(Stored items)

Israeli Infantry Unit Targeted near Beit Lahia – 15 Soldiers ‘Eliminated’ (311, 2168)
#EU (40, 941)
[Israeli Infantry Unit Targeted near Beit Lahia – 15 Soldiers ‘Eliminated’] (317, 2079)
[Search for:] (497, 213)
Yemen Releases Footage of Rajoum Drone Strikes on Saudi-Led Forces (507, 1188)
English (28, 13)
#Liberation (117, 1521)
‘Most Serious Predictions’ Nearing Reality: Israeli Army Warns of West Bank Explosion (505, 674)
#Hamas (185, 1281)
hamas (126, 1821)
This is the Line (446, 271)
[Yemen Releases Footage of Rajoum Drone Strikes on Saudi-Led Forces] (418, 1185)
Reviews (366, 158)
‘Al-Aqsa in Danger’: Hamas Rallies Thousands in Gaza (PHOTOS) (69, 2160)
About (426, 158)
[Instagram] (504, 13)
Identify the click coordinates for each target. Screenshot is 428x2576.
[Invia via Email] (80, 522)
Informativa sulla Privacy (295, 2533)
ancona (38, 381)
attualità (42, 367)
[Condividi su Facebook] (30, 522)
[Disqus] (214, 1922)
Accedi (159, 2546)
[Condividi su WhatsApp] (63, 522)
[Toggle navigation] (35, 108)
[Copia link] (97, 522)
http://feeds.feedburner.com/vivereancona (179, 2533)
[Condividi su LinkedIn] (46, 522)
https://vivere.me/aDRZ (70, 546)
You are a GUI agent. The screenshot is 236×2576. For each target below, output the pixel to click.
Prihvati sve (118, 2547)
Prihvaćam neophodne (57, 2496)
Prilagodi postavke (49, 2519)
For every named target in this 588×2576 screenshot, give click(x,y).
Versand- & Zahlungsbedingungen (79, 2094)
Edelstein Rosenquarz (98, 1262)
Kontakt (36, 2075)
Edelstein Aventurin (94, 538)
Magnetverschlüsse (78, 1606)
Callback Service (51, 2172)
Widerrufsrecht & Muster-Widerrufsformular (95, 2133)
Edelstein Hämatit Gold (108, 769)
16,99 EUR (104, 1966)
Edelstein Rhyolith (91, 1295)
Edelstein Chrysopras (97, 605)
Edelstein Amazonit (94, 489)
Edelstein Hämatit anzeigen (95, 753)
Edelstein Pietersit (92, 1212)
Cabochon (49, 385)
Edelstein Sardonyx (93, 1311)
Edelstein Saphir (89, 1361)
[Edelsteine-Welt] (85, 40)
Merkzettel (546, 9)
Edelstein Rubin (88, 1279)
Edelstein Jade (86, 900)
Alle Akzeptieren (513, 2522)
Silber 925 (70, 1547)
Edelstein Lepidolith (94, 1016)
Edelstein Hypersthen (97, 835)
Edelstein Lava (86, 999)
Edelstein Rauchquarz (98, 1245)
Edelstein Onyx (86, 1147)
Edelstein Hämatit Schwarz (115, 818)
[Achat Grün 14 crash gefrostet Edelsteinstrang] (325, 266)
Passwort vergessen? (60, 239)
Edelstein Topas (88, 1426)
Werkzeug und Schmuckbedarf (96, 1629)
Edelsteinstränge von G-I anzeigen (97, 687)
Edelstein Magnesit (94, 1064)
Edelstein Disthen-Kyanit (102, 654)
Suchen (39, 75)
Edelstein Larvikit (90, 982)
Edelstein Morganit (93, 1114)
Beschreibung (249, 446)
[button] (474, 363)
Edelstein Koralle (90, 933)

## [PROBLEM DESCRIPTION]
Among the entries above, locate the lines containing "[Instagram] (504, 13)" and "Prilagodi postavke (49, 2519)", and transcribe exactly those two lines and all lines between.

## [RESPONSE TO THE TASK]
[Instagram] (504, 13)
Identify the click coordinates for each target. Screenshot is 428x2576.
[Invia via Email] (80, 522)
Informativa sulla Privacy (295, 2533)
ancona (38, 381)
attualità (42, 367)
[Condividi su Facebook] (30, 522)
[Disqus] (214, 1922)
Accedi (159, 2546)
[Condividi su WhatsApp] (63, 522)
[Toggle navigation] (35, 108)
[Copia link] (97, 522)
http://feeds.feedburner.com/vivereancona (179, 2533)
[Condividi su LinkedIn] (46, 522)
https://vivere.me/aDRZ (70, 546)
You are a GUI agent. The screenshot is 236×2576. For each target below, output the pixel to click.
Prihvati sve (118, 2547)
Prihvaćam neophodne (57, 2496)
Prilagodi postavke (49, 2519)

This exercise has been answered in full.